By Anand Rao
Artificial intelligence (“AI”) is fast becoming the next great democratizer for services. In the medical field, 56% of consumers surveyed see its potential to lower cost and break down barriers in providing medical access to lower income adults. And the beginnings of that technology can already be seen: an AI system has successfully identified autism in babies with 81% accuracy, while a Stanford-led experiment used AI to identify skin cancer with 91% accuracy.
But as much as these technologies develop and become more successful in application, the majority of consumers still want a human touch accompany cutting-edge tech. While consumers trust AI to make vital decisions on the back end in terms of data processing and analysis, they still prefer a human to deliver information to them or to help explain a result. According to our latest Consumer Intelligence Series survey, 77% would prefer to visit a doctor in person than to take an at-home assessment with a robotic smart kit, and only 22% think it’s likely that people will turn entirely to an AI assistant versus a human as a doctor.

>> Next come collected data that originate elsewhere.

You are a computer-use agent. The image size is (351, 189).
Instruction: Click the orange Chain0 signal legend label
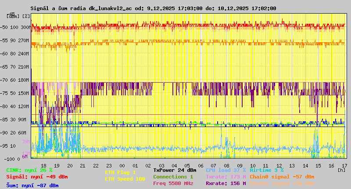(x=282, y=177)
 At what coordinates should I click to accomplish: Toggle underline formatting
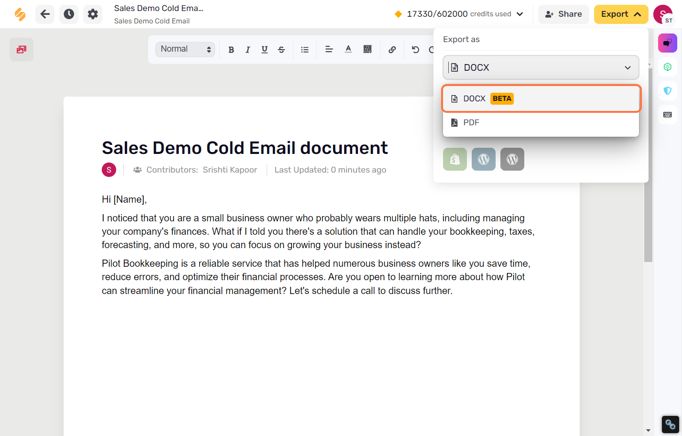point(264,49)
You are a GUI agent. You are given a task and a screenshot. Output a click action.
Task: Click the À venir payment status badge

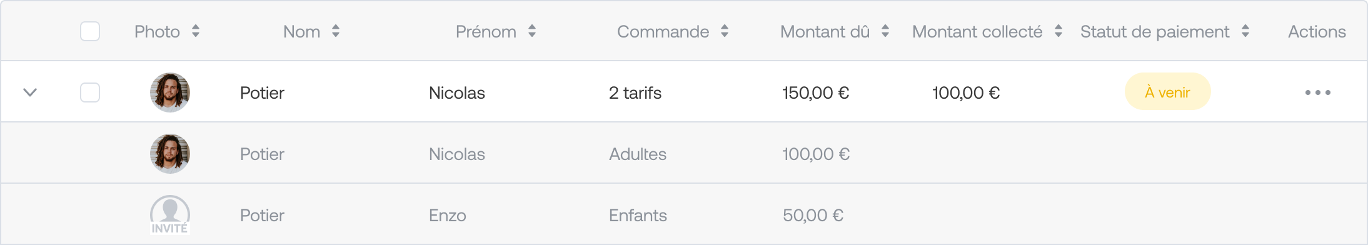(1167, 92)
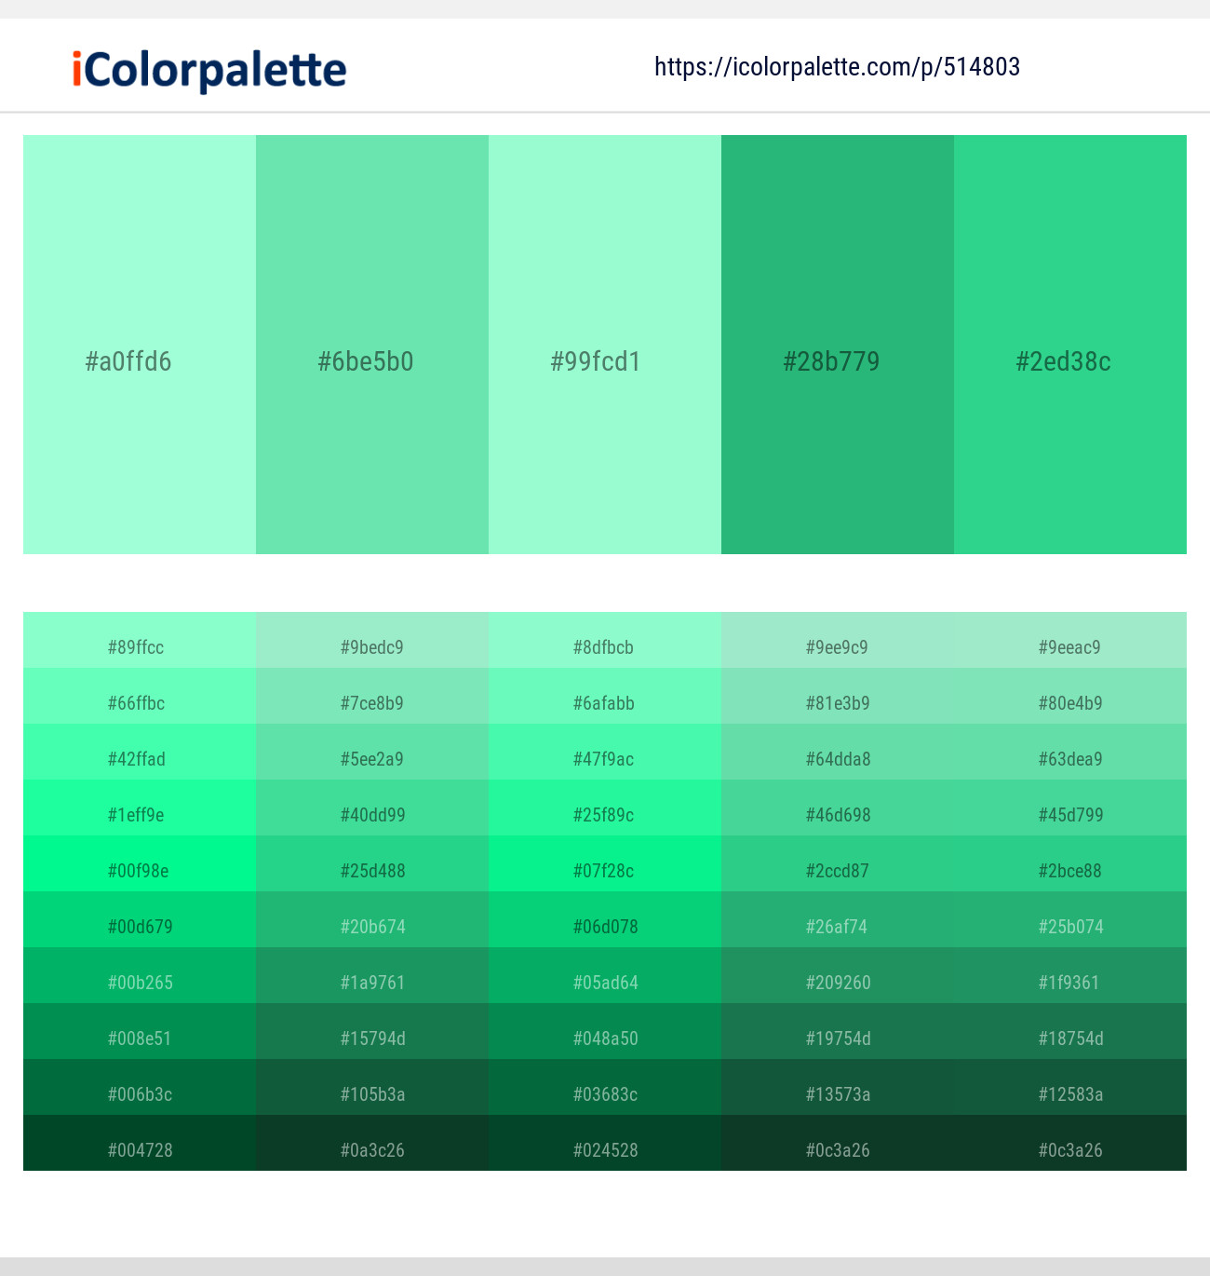Click the #1a9761 shade cell
Screen dimensions: 1210x1276
click(372, 975)
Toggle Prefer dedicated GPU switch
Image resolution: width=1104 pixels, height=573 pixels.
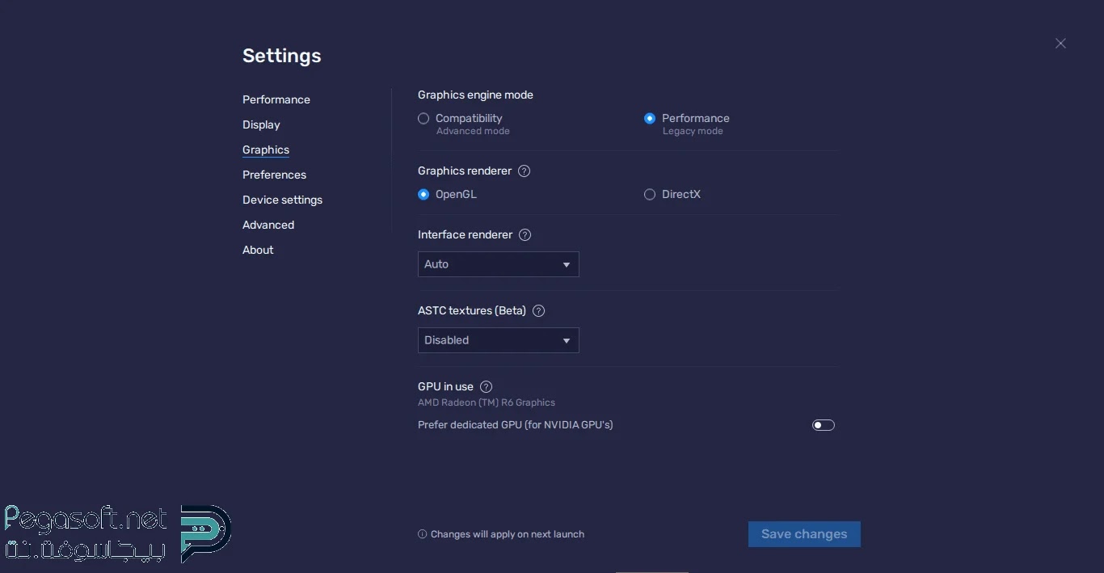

The same sentiment is echoed for office environments. AI is great for the processing it brings to the table, but not for making final decisions. Executives see AI as a liberator when it comes to repetitive tasks in their day-to-day life. Our survey reveals that paperwork, scheduling and timesheets seemed like appropriate, tedious tasks to be delegated to a machine. However, executives were less confident about AI’s ability to handle HR-related tasks which require a human touch. Sixty-nine percent of executives believe AI would be just as fair, or even more fair, as a human manager when making promotion decisions. But in practice, 86% would want to speak with a human after a review decision made by AI.
Ultimately, people are optimistic that AI will save time and provide more services to even more people. But when it comes to tasks that require emotional intelligence, they aren’t ready to hand over the reins just yet. The emotional skills that humans innately have as, well, humans, are their strength. Where AI is logical and methodical, humans can be inventive and empathetic. The role of humans will be to push AI further: to create more useful programs, to develop more unique ways for machines to think, and to tackle new problems. All of which will lead to a smarter – both intellectually and emotionally – world for all.
Man and machine together is better than either one on their own.